Not only was John Adams not present at the Constitutional Convention in Philadelphia, neither was Thomas Jefferson. Although Jefferson had sent his good friend, James Madison, the Father of the Constitution, trunk-loads of books about government for use in preparing for the Constitution.

Why wasn’t Jefferson there? He was in France, from where he sent those books to Madison. Why was he in France? Because he was sent there by Congress to join Benjamin Franklin and John Adams in preparing the Treaty of Paris which ended the Revolutionary War. Adams went to England and Franklin returned home to Pennsylvania after that treaty was signed.

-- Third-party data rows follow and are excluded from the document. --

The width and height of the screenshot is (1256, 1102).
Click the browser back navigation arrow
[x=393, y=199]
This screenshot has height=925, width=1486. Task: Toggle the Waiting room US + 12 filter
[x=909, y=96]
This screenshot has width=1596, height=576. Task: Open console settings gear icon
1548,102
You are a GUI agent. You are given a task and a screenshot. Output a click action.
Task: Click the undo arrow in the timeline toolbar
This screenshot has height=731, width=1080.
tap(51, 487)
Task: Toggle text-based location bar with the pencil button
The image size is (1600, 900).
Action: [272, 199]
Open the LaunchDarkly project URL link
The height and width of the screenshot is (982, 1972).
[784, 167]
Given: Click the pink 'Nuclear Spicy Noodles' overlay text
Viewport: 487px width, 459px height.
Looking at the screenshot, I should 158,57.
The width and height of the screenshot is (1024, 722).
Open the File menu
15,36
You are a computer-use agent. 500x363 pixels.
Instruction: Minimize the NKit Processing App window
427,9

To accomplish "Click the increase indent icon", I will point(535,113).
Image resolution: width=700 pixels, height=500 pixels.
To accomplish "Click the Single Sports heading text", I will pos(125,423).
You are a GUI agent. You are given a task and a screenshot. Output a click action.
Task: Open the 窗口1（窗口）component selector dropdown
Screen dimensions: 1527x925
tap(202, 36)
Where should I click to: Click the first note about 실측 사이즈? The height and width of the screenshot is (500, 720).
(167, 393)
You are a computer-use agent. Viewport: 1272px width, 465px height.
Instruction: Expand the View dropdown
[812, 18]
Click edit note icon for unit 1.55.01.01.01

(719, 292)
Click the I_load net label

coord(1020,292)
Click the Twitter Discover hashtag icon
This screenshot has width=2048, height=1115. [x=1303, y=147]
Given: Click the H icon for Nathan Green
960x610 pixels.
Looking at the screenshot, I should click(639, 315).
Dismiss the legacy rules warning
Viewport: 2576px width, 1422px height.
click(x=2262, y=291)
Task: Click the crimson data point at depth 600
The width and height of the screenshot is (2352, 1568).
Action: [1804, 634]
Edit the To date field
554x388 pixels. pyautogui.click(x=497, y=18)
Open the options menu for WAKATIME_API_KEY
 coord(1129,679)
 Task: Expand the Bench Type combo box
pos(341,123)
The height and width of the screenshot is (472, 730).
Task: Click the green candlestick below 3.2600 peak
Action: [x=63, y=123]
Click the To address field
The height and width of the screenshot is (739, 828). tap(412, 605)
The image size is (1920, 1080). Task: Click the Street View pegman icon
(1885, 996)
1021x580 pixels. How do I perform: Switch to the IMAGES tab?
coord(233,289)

Jefferson was then commissioned by Congress to remain in France as the diplomat to represent the new United States of America. Jefferson did, however, object to the ratification of the U.S. Constitution, as did Patrick Henry. Why? Because they both felt that the written document didn’t give enough protection to the common citizens of America. And that is why James Madison returned to Congress and presented some 26 Amendments to the newly ratified Constitution.

Twelve of those Amendments were approved by Congress and were sent to the States for ratification. Ten Amendments were approved by the States and became the first 10 Commandments, no, I mean Amendments. These are known as our Bill of Rights. These were added to give additional security and protection to the rights of ordinary Americans. Maybe they didn’t go far enough?